▶ **DOCUMENT PASSAGE**:
FIG. 10 shows an exemplary diagram of the local reshaping (110) according to an embodiment of the present disclosure. Based on the face probability map (102), the amount of contrast adjustment (103) for each pixel in the input image (101) is decided. In addition, the amount of saturation adjustment (104) for each pixel in the input image (101) is also decided. The adjustments for contrast and saturation are then applied to reshaping function (105) selection. The reshaping operation (106) is performed based on the selected reshaping function (105) to generate a reshaped image (107). In what follows, details of the elements of local reshaping (110) will be described.

B.1. Local Reshaping Function Selection

With further reference to FIG. 10, local reshaping method (110) may be based on local reshaping function selection as detailed in the above-mentioned U.S. Prov. App. Ser. 63/086,699, incorporated herein by reference in its entirety. In other words, for each pixel, an individual reshaping function (105) selected from a family of reshaping functions is applied for the reshaping operation (106) for each channel. Denote the input image S and its YUV channel S^Y, S^Uand S^V, the reshaped image V and its YUV channel V^Y, V^Uand V^V, for the i-th pixel, the local reshaping operation can be defined as:

$\begin{matrix} v_{i}^{Y} = B_{L_{i}^{Y}}^{Y} (s_{i}^{Y}) & (17) \end{matrix}$

$\begin{matrix} v_{i}^{U} = {MMR}_{L_{i}^{U}}^{U} (s_{i}^{Y}, s_{i}^{U}, s_{i}^{V}) & (18) \end{matrix}$

$\begin{matrix} v_{i}^{V} = {MMR}_{L_{i}^{V}}^{V} (s_{i}^{Y}, s_{i}^{U}, s_{i}^{V}) & (19) \end{matrix}$

where s_i^Y, s_i^U, s_i^V, v_i^Y, v_i^U, and v_i^Vare the i-th pixel in S^Y, S^U, S^V, V^Y, V^Uand V^V, respectively. B, MMR^U, and MMR^Vare the family of reshaping functions for Y, U, and V channels, respectively, and L_i^Y, L_i^U, and L_i^Vare the corresponding indices of the selected reshaping functions for the i-th pixel. For simplicity, the indices for all pixels are denoted as index maps L^Y, L^Uand L^V. Therefore, given an input image and corresponding index maps, the local reshaping operation for each pixel can be performed accordingly.

▶ **GIVEN ENTRIES**:
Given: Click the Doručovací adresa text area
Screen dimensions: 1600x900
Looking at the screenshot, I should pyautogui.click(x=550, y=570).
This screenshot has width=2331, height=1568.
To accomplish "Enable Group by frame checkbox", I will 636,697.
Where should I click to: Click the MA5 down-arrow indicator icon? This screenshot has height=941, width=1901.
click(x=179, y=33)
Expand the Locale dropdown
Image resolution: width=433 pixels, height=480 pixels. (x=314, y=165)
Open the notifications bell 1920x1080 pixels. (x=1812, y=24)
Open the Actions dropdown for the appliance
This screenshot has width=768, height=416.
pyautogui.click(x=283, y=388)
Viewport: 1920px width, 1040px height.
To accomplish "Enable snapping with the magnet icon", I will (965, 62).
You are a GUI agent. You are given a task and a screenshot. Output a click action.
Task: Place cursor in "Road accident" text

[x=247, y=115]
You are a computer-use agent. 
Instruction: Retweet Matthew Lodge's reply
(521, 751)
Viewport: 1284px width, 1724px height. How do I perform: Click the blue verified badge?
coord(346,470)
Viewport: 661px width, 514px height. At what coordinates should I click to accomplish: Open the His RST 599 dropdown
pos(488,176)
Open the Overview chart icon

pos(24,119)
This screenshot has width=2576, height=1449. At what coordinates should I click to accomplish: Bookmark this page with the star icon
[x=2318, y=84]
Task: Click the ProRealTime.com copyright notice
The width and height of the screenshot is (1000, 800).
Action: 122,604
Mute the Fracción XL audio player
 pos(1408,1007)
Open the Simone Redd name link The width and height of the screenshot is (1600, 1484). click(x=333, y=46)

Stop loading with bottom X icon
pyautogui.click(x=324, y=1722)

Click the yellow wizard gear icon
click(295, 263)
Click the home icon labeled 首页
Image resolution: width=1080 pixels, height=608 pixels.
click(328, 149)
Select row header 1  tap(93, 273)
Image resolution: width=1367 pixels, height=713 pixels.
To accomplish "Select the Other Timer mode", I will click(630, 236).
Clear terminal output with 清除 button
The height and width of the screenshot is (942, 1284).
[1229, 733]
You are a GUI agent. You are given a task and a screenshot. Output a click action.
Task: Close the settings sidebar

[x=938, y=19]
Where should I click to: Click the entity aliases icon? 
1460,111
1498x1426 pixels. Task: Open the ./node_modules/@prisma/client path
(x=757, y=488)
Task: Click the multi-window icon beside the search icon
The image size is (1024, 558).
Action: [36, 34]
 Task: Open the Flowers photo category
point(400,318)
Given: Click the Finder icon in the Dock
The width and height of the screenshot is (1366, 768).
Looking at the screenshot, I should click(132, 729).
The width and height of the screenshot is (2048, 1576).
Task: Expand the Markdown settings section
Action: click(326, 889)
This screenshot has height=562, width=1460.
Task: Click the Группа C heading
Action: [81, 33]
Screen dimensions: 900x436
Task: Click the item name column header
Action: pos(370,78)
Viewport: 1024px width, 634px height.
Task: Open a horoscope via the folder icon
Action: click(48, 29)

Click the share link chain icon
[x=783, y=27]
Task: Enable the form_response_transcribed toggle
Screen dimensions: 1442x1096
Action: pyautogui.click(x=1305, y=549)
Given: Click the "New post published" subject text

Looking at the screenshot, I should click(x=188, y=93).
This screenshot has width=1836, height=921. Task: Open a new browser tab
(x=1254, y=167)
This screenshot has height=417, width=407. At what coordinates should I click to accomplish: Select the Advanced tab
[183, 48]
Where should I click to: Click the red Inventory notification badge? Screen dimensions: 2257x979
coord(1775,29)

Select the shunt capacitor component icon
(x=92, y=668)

▶ **YOUR TASKS**:
1. In the local reshaping passage, what is the amount of contrast adjustment for each pixel based on?
2. For each statement, say whether the local reshaping passage agrees with it, and quote the words that decide it.
(a) The reshaping operation produces a reshaped image.
(b) One reshaping function is applied to every pixel in the image.
(c) The indices for all pixels are denoted as index maps.
The entries were taken from a source unrelated to the local reshaping passage.

▶ **OUTPUTS BY TASK**:
1. The face probability map (102).

2.
(a) Yes: "The reshaping operation (106) is performed based on the selected reshaping function (105) to generate a reshaped image (107)."
(b) No: "for each pixel, an individual reshaping function (105) selected from a family of reshaping functions is applied"
(c) Yes: "the indices for all pixels are denoted as index maps"